-- start Passage to read --

On Sat, Jun 27, 2015 at 05:44:28PM -0400, Zygo Blaxell wrote:
> On Fri, Jun 26, 2015 at 02:01:01PM -0700, Mark Fasheh wrote:
> > One issue users have reported is that dedupe changes mtime on files,
> > resulting in tools like rsync thinking that their contents have changed when
> > in fact the data is exactly the same. Clone still wants an mtime change, so
> > we special case this in the code.
> > 
> > This was tested with the btrfs-extent-same tool.
> > 
> > Signed-off-by: Mark Fasheh <mfas...@suse.de>
> > ---
> >  fs/btrfs/ioctl.c | 25 +++++++++++++++----------
> >  1 file changed, 15 insertions(+), 10 deletions(-)

-- end Passage to read --
-- start Input --

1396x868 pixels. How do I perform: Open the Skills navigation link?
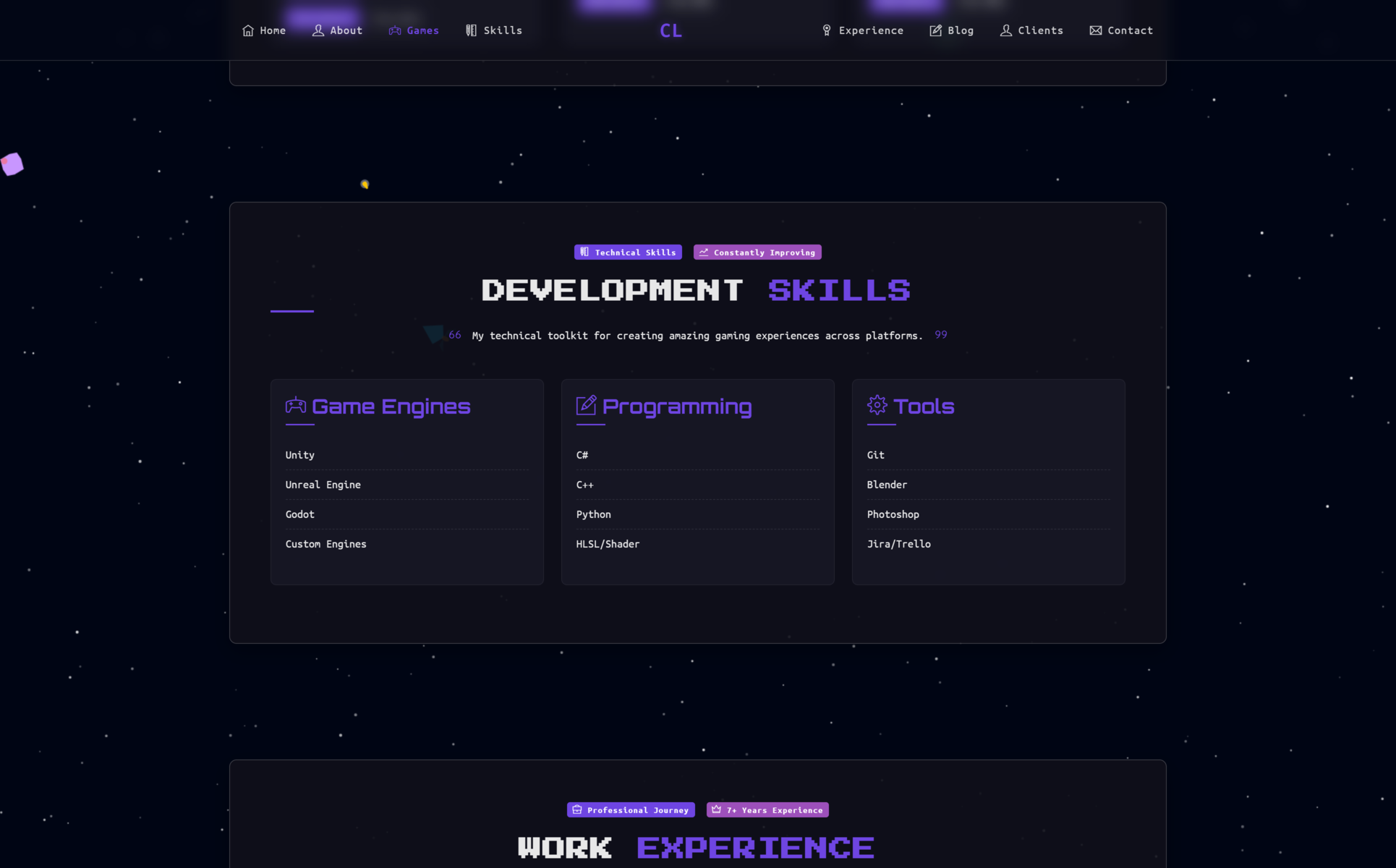point(502,30)
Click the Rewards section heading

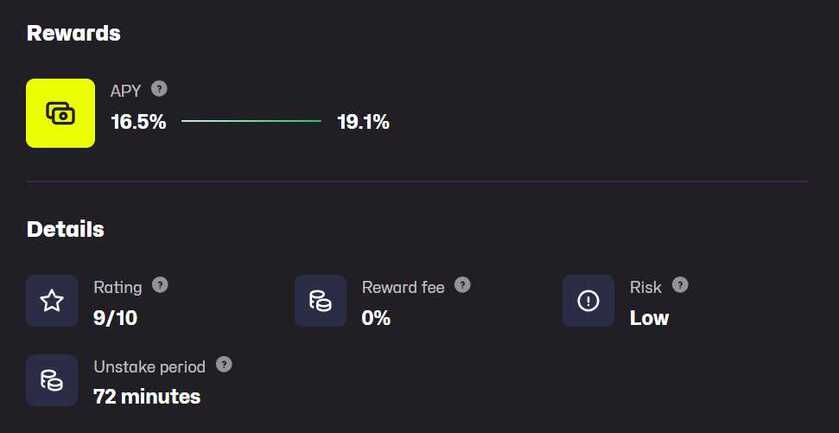tap(73, 33)
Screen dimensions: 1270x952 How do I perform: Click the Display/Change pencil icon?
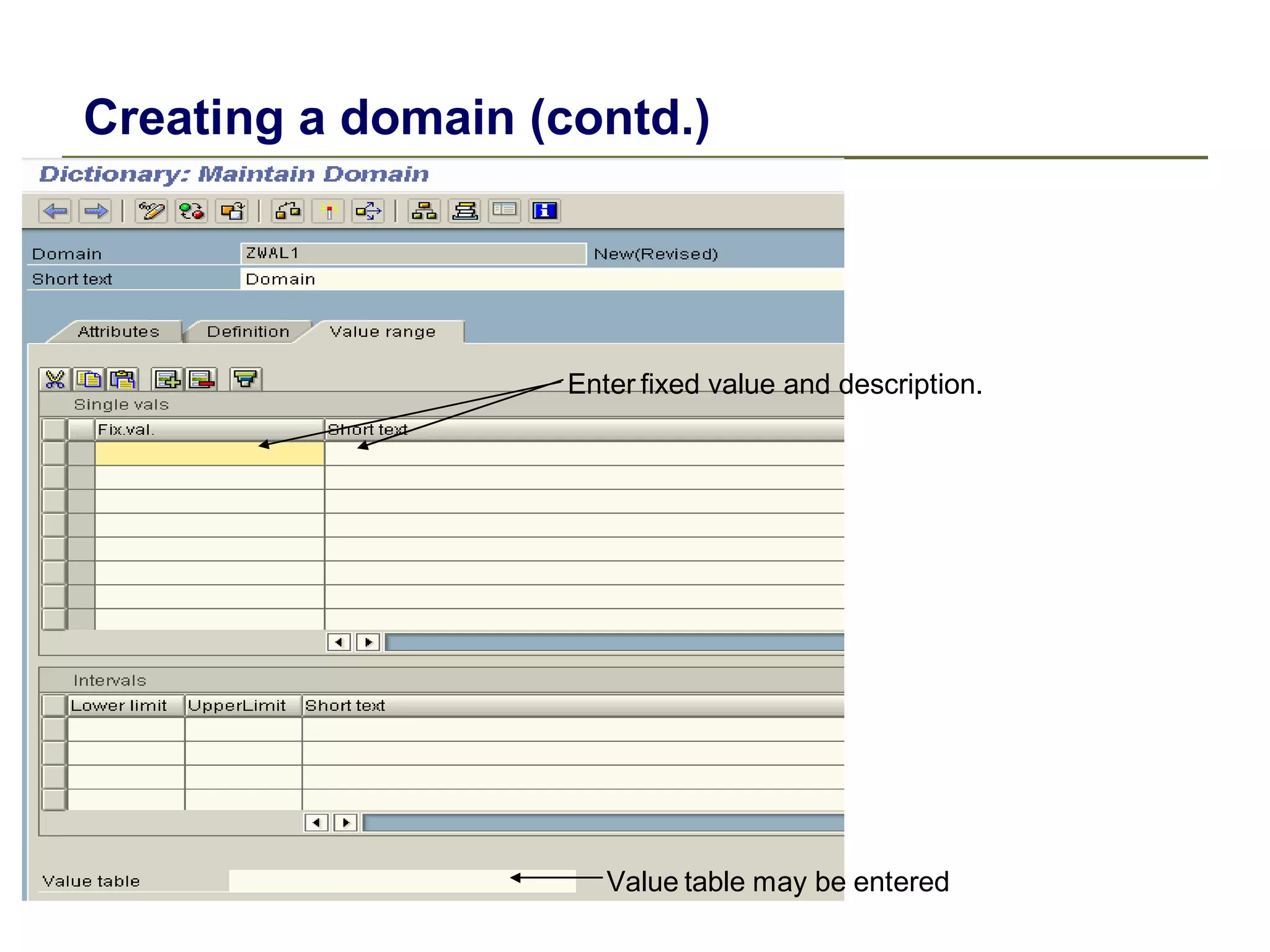pos(151,211)
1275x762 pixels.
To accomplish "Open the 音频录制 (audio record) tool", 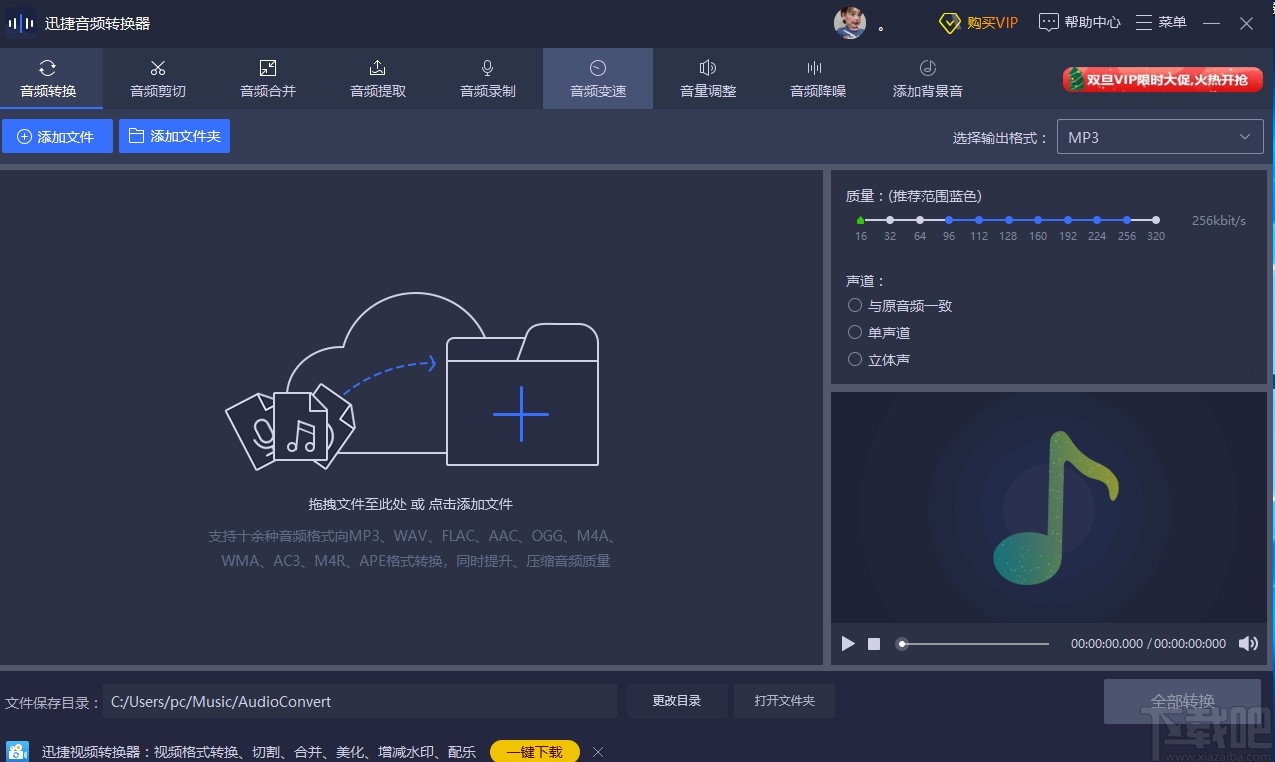I will (x=487, y=78).
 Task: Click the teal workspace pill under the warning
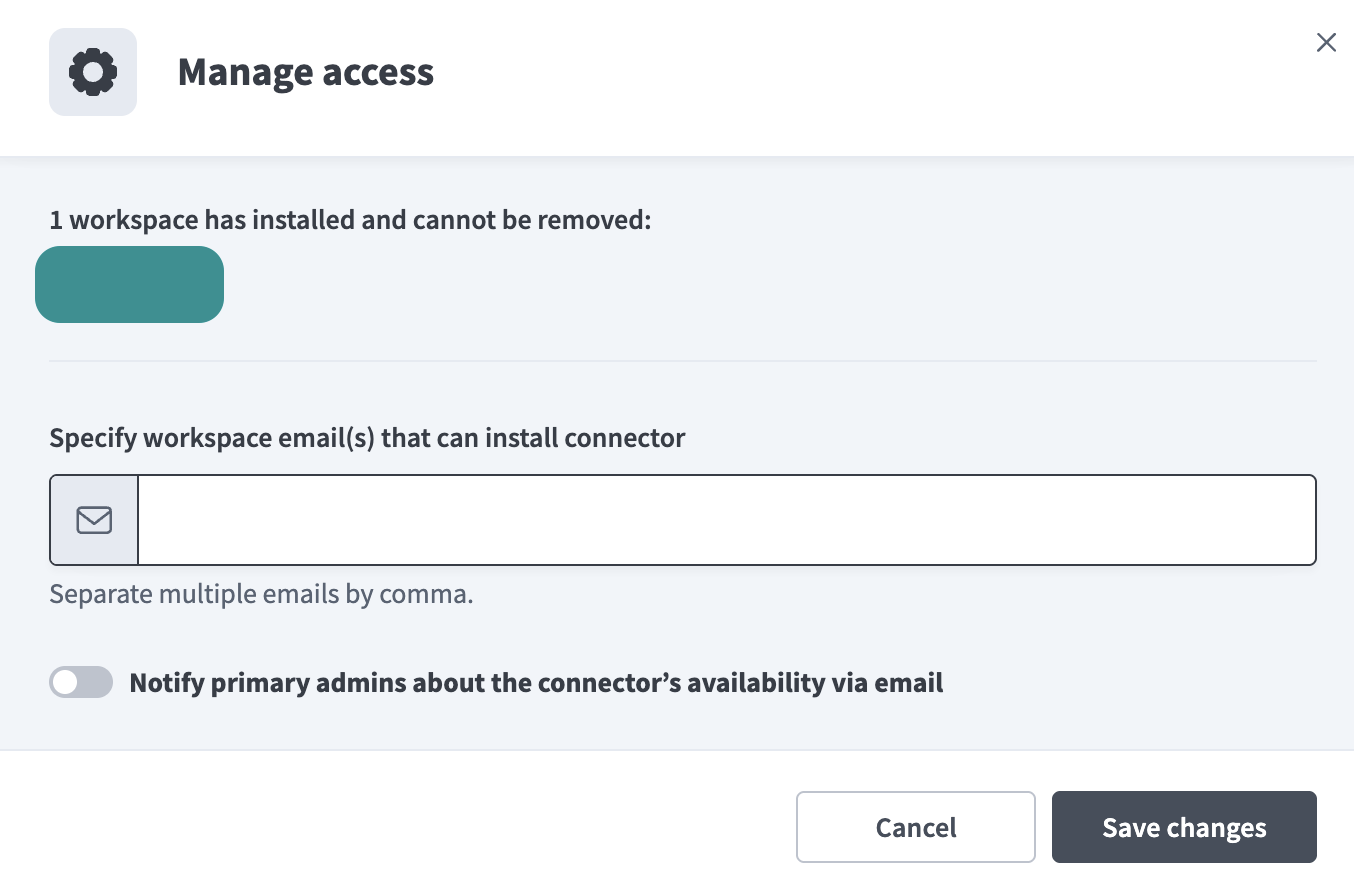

-- end Input --

*Work instructions*.
1. Transcribe the message about dedupe and mtime between "On Sat, Jun" and "insertions(+), 10 deletions(-)", inclusive.
2. Pull out each line of the listing that contains the string "Click", matching its case exactly.
The message and the listing have nothing to do with each other.

*Results*.
1.
On Sat, Jun 27, 2015 at 05:44:28PM -0400, Zygo Blaxell wrote:
> On Fri, Jun 26, 2015 at 02:01:01PM -0700, Mark Fasheh wrote:
> > One issue users have reported is that dedupe changes mtime on files,
> > resulting in tools like rsync thinking that their contents have changed when
> > in fact the data is exactly the same. Clone still wants an mtime change, so
> > we special case this in the code.
> > 
> > This was tested with the btrfs-extent-same tool.
> > 
> > Signed-off-by: Mark Fasheh <mfas...@suse.de>
> > ---
> >  fs/btrfs/ioctl.c | 25 +++++++++++++++----------
> >  1 file changed, 15 insertions(+), 10 deletions(-)

2.
Click the Rewards section heading
Screen dimensions: 1270x952 How do I perform: Click the Display/Change pencil icon?
 Task: Click the teal workspace pill under the warning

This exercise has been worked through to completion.